Dünya Kadınlar Günü kutlandı önceki gün çeşitli etkinliklerle ülkenin farklı yerlerinde…
Gönül böyle kutlamalarda hep güzel şeyler söylensin ister kadınlarımız için…
Ancak öyle olmadığını gösterir toplantılar da yapılmıyor değil…
Bu konu bir siyasi parti veya bir başka kurum ya da kuruluşun tekelinde olan sorun olmaktan çoktan çıktı oysa…
Sorun; caydırıcı özellikte yasalarla önlenecek toplumsal bir vaka haline geldi…
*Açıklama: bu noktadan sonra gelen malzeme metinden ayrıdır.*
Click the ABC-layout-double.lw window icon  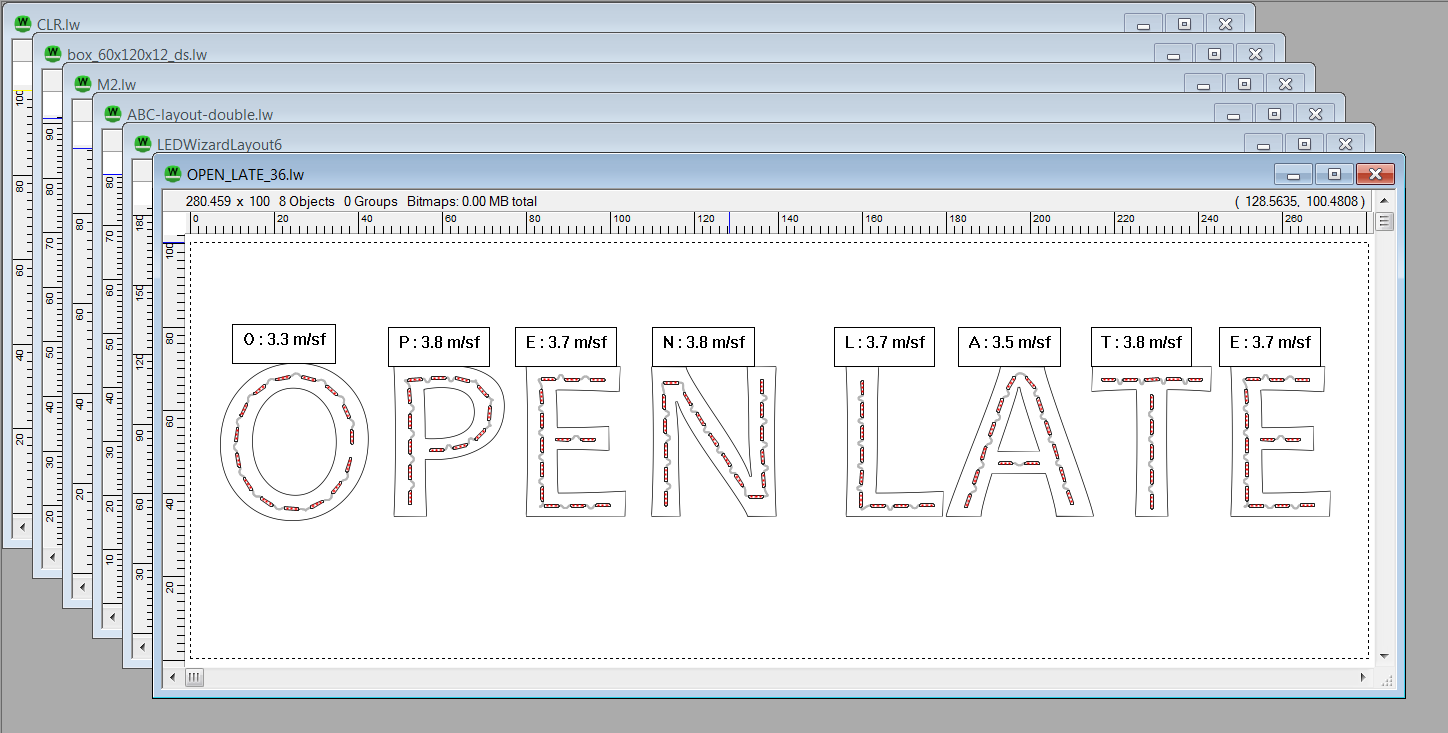(x=113, y=114)
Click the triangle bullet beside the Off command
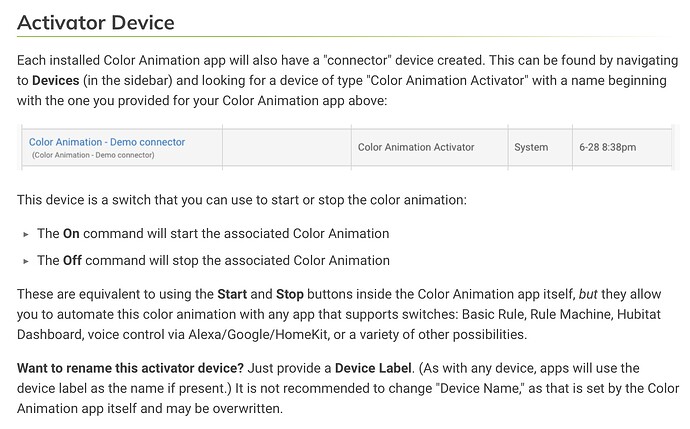 (26, 261)
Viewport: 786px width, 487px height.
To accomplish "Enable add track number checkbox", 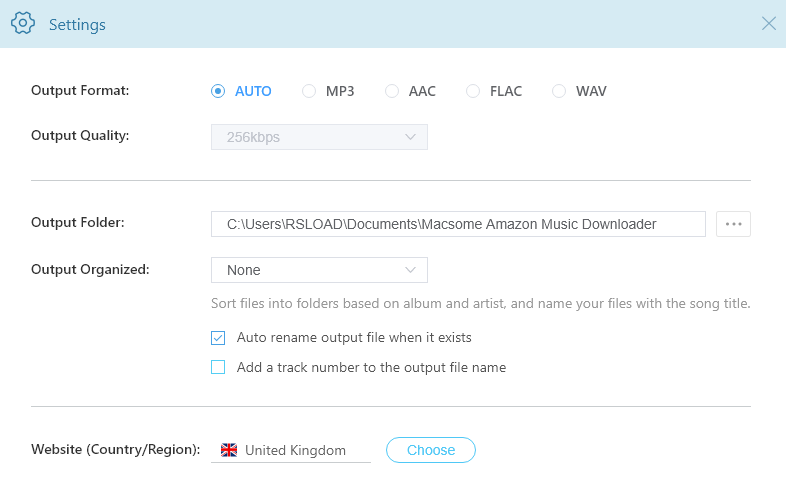I will [x=218, y=367].
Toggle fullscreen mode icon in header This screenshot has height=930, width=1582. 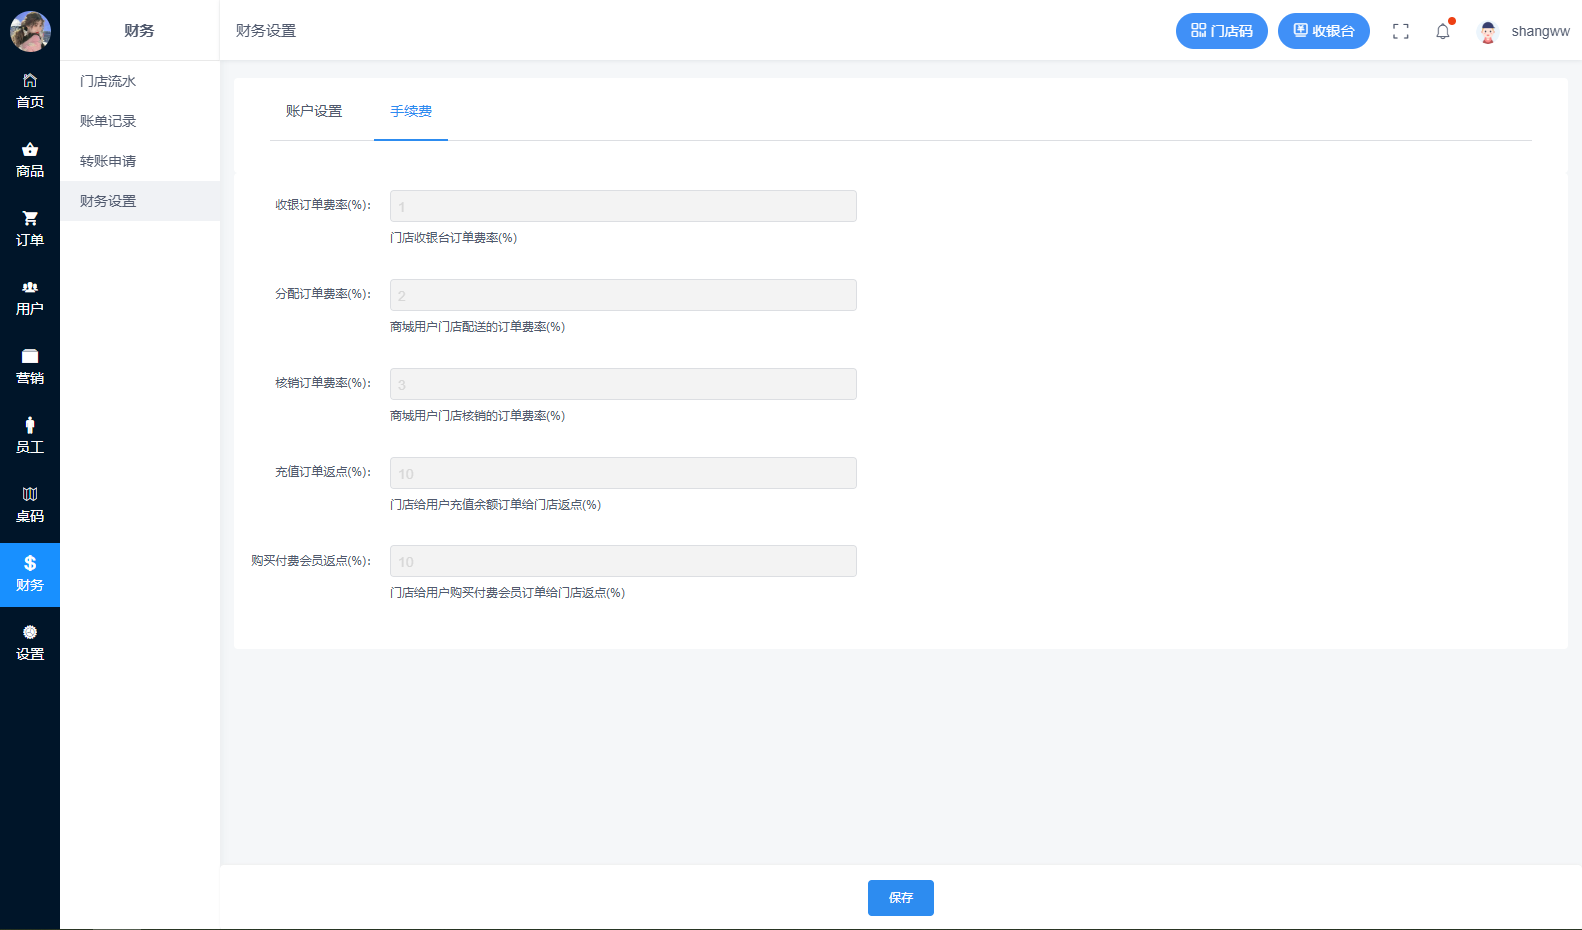point(1400,32)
Mevla’nın ayakları altına cennet serdiği bu aziz varlığa reva görülen insanlık dışı yöntemler yakarken yürekleri bi-perva, önünü alacak caydırıcı yasaların çıkmayışı sadece bizim değil, tüm dünyanın ayıbı olsa gerek…
Dün bu konuda bir ilan metni okudum gazetelerin birinde…
Şöyle ki;
“Adam mısın?
Saçı uzun aklı kısa demek
Hor görmek
Eğitim hakkını elinden almak
Çocuk yaşta evlendirmek
Yok saymak
Özgürlüğünü kısıtlamak
Taciz etmek
Laf atmak, eve kapatmak
Dövmek, sövmek
Saygısızlık etmek
Adamlıksa eğer
Adam olma
İnsan ol”
İşte bütün mesele bu…
Bu ayıp bir zümreye, sivil toplum örgütüne, bir gruba ya da bir siyasi partiye yüklenecek bir şey değildir asla, aksine tüm insanların ve insanlığın sorunudur…
Türk Kadınlar Birliği Sakarya Şubesi önceki gün bu tür organizasyonların başrol oyuncusu müzisyen Sefer Beyenal’ın sunduğu bir toplantıda isterdim ki konuyu önyargıdan uzak evrensel boyutlarıyla ele alsın…
Tıpkı yukarıdaki metinde olduğu gibi…
O zaman bilin ki sadece kadına değil hayvana, tabiata velhasıl canlı cansız her şeye yaklaşımımız değişir ve ereriz birlikte huzura ve mutluluğa…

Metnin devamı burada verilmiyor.